I'll share also some things that we tested out and that are kind of considered the norm right now in online learning. And so we kind of assumed we'd be doing things like that and we actually didn't, and we aren't going forward with any of those things. So I'm going to explore what we've tested, what we're going to keep doing, and what we've decided we're not going to keep doing. But today I'm going to begin by talking about a learning strategy that you can put into work in many ways that we feel has been at the root of massive transformation for our students as we support them through, which is the testing effect. 

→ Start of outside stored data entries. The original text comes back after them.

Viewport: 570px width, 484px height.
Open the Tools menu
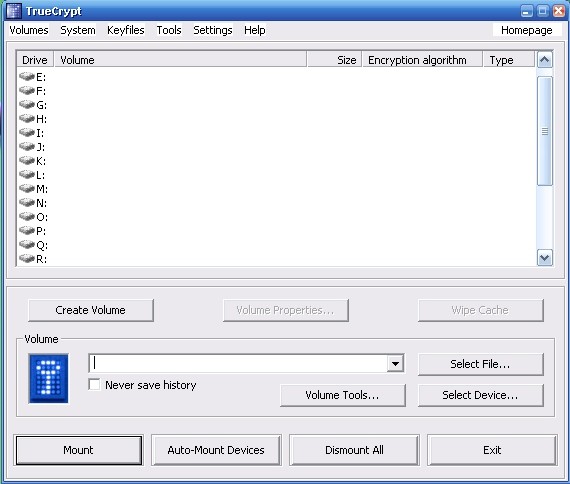pyautogui.click(x=169, y=30)
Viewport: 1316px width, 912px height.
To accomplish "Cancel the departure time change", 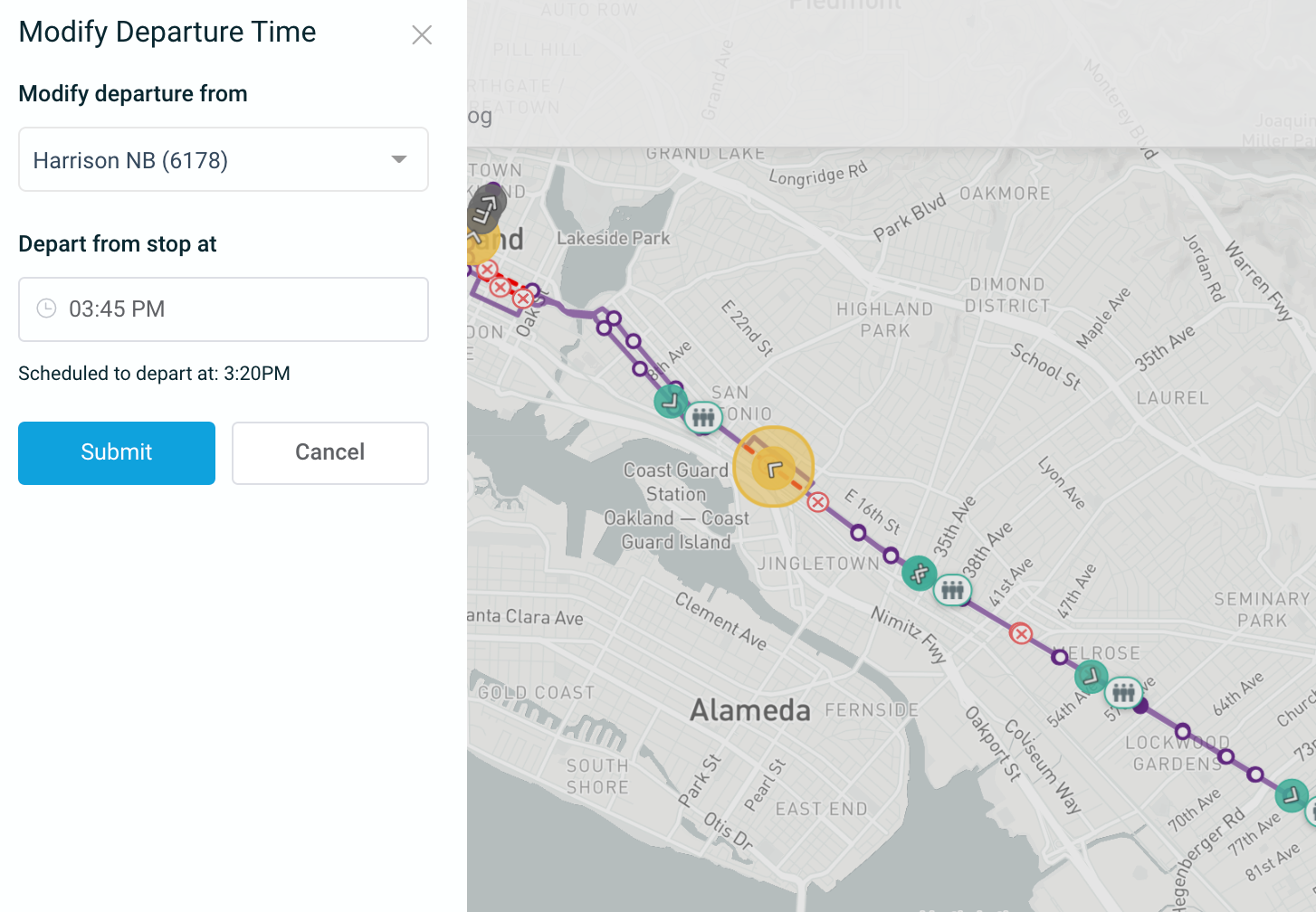I will coord(329,452).
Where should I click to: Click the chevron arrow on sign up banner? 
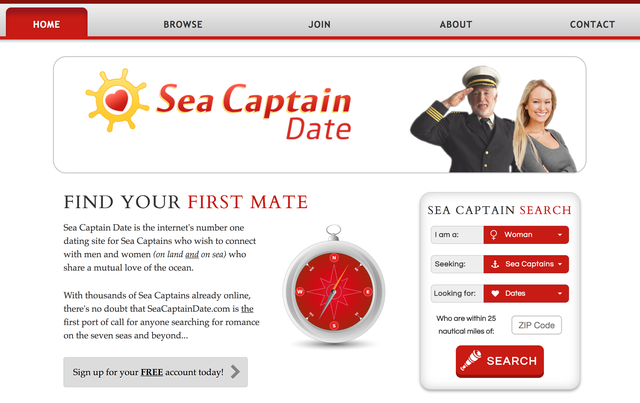235,372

Today we're talking about the phenomenon called the testing effect. Now, testing may not feel very glamorous, especially if you grew up in traditional school systems. In many ways we might dread test day, but this is not that. So stay with me. The testing effect is at the center of fairly recent research that has shown the power of regular and active testing within your learning process. So, clear ways that active and regular testing enhances your learning, deepens your retention, supports your memory retrieval and recall, and also drastically increases your confidence in yourself and your power over your own outcomes and abilities. Okay, so that's really what I'm talking about here. Studies and research around this have shown that being tested on material you're learning greatly increases future performance and long-term performance. And it does so far more than any amount studying or if you're playing an instrument, of course any practicing for an equal amount of time. It shows that there are benefits in both open and closed book testing and the benefits increase even more if you can receive feedback along the way with each test that you take.

So, thed key to why this is so beneficial is that the testing forces you to engage in what's called effortful retrieval. Basically, that just means it forces you to be put on the spot, feel a little bit stuck, and then you need to figure it out. So maybe you'll stay stuck, maybe you'll find your way out either way, because the interesting and very important part of this is that even unsuccessful efforts, they still deepen and enhance your learning, your retention, and they support your future results. All right, so the studies and research around the testing effect, you'll see if you take a look at the articles, they're relatively recent, you know, 2006, 2009, that's still quite recent because of this, it's still relatively new. So, many educators, and certainly many students, aren't looking at tests in this way. They're not thinking of it as a positive tool.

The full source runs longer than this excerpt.